Assignment
Among the entries, how many lines hold the word "computer"? Respond with that number only.
=== Section Start ===
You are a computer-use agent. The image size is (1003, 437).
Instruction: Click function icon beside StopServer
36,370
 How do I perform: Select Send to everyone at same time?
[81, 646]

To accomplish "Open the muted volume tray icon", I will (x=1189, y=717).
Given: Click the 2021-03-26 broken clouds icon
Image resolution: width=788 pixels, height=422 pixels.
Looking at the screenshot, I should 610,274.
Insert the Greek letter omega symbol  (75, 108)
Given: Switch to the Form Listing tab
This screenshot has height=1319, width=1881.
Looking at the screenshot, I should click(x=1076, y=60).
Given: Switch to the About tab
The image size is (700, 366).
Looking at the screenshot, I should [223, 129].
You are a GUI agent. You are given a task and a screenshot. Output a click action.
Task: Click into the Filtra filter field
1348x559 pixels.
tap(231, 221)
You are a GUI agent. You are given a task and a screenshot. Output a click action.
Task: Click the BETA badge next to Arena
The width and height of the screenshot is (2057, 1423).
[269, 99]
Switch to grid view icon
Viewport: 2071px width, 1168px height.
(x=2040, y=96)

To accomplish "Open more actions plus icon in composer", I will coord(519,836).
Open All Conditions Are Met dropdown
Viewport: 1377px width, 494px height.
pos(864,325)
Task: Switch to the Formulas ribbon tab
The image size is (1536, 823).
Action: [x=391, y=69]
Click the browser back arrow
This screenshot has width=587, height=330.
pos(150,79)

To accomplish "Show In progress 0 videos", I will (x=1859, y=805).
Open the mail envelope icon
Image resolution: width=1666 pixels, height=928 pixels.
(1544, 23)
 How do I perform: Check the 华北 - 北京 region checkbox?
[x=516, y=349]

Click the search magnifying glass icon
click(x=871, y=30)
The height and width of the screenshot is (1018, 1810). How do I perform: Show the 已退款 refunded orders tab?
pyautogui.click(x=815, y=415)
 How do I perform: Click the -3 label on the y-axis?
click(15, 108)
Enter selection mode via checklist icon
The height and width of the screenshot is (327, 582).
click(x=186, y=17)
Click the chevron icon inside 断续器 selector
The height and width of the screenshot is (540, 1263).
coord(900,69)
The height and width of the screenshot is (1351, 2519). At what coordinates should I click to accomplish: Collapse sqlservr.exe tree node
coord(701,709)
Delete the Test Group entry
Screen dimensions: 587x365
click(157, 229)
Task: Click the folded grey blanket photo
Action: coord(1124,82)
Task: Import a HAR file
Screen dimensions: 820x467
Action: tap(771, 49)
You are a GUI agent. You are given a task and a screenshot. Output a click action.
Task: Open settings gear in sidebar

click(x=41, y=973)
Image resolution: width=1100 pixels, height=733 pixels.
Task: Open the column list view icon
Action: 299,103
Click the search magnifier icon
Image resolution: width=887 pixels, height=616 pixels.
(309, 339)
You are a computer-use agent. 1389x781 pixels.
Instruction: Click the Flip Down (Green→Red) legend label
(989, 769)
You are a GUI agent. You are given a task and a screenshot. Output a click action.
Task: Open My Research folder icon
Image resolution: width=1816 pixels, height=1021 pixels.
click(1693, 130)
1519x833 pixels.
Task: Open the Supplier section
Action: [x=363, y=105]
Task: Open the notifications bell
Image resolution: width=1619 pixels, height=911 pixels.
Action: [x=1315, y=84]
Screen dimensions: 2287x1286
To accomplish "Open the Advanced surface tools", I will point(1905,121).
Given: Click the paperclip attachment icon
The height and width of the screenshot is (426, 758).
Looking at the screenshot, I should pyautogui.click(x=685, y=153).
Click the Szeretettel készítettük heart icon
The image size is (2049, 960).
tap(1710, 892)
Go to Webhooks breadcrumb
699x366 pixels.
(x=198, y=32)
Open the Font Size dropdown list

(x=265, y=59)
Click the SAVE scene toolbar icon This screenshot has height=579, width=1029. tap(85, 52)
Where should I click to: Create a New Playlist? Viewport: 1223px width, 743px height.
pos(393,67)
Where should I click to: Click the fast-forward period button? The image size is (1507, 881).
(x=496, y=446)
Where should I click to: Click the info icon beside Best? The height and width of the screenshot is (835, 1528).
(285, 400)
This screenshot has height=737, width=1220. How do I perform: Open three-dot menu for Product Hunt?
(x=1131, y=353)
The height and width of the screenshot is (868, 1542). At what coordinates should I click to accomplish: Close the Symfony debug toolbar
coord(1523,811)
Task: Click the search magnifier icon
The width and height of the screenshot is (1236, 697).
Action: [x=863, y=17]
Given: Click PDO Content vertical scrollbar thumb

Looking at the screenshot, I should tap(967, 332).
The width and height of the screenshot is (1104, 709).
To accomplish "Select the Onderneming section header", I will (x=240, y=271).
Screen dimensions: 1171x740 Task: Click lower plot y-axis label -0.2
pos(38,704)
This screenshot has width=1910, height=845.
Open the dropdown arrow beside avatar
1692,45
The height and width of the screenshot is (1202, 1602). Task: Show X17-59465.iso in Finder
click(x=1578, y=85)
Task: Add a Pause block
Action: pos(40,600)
=== Section End ===
Result of this task
2